Diken’de yer alan habere göre; Babacan, ekonomik krizle ortaya çıkan içi boş tost ve baklavayla artan akaryakıt fiyatlarını hatırlatarak şunları dedi: “Ülkede kimseye tweet attı diye soruşturma açılmıyormuş. Mesele, tweet’in içinde yazanlarmış. İçi boş tweet önerecek hale geldi bunlar ya. Bir kere daha bu deha karşısında şapka çıkarılır. İçi boş baklavayı gösterdiler, yetmedi. İçi boş tostu gösterdiler, yetmedi. İçi boş benzin deposunu gösterdiler, yetmedi. Şimdi de içi boş tweet istiyor bunlar. Düşünceyi ve ifadeyi özgürleştireceğiz. Bu bizim ilk 90 gün değil, ilk 90 dakikada yapacağımız mesele. Bunlar çok hızlı değişecek şeyler. Biz iktidara geldiğimizde, kimsenin tweet atarken eli titremeyecek.”

‘HER GÜN KENDİNE YENİ BİR DÜŞMAN BELİRLEMEK SİYASET DEĞİL’

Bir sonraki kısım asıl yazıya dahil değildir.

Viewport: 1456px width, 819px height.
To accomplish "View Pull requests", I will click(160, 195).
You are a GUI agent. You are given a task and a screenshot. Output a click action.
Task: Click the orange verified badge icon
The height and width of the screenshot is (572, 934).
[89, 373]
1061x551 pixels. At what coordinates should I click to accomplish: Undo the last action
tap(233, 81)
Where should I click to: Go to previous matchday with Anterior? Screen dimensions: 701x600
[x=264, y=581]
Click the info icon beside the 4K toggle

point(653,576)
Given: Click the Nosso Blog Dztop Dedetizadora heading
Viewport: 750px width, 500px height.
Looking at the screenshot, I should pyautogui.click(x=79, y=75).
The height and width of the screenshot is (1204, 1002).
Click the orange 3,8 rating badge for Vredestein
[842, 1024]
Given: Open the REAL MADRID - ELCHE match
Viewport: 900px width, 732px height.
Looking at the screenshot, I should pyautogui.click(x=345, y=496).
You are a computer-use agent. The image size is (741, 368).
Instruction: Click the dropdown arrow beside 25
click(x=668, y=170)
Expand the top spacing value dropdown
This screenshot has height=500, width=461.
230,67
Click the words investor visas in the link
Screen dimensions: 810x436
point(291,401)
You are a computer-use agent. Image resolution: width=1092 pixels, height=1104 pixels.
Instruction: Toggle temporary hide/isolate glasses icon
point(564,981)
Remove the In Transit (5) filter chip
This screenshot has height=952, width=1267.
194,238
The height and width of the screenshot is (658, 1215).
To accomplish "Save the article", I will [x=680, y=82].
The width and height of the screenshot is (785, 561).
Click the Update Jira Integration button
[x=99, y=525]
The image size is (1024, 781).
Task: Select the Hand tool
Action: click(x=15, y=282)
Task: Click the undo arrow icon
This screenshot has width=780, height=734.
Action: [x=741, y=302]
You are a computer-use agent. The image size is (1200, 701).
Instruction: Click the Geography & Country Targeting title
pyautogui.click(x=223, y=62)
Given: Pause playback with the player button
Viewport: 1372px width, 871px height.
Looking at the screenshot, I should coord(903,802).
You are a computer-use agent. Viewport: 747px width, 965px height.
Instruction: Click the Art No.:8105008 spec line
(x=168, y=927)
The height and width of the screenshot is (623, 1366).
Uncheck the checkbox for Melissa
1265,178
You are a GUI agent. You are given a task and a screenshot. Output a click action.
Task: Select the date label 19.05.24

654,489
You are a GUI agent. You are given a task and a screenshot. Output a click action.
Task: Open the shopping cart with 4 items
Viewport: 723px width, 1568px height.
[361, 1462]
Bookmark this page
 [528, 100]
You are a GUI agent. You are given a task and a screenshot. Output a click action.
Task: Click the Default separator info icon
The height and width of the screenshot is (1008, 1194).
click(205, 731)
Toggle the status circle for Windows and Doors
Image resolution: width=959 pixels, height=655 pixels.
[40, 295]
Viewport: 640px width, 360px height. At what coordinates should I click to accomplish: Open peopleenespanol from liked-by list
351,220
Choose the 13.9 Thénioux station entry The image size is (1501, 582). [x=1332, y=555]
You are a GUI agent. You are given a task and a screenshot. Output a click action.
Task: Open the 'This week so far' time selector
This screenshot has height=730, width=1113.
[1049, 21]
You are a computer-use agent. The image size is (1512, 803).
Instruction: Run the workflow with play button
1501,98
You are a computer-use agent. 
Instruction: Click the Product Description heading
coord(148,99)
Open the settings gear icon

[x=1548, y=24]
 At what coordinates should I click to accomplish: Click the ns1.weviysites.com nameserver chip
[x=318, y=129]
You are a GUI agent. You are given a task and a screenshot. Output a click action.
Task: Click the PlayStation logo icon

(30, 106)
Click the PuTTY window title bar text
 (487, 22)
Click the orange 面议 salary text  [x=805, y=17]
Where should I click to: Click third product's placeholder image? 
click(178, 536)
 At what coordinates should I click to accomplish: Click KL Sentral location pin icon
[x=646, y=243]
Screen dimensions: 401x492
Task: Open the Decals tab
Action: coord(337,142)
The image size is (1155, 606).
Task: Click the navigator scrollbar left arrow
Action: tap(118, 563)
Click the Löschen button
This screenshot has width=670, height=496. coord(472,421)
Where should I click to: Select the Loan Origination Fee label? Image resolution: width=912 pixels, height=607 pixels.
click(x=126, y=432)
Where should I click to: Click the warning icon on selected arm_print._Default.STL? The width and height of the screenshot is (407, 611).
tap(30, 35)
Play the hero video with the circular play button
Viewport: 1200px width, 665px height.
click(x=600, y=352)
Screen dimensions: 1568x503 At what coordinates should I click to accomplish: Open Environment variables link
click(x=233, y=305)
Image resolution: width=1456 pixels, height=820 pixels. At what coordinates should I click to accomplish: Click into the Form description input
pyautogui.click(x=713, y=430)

Babacan, Türkiye’den çok sayıda doktorun göç ettiğini belirterek, iktidarın sağlık çalışanlarıyla kavga ettiğini söyledi: “Giderlerse gitsinler diyor. Çünkü taktiği belli. Ne yapıyor? Sayı olarak nispeten az bir kesimi hedef alıyor. Daha geniş bir kesime o kesimi düşman gösteriyor. Bu siyaset değil. Her gün kendine yeni bir düşman belirlemek siyaset değil.”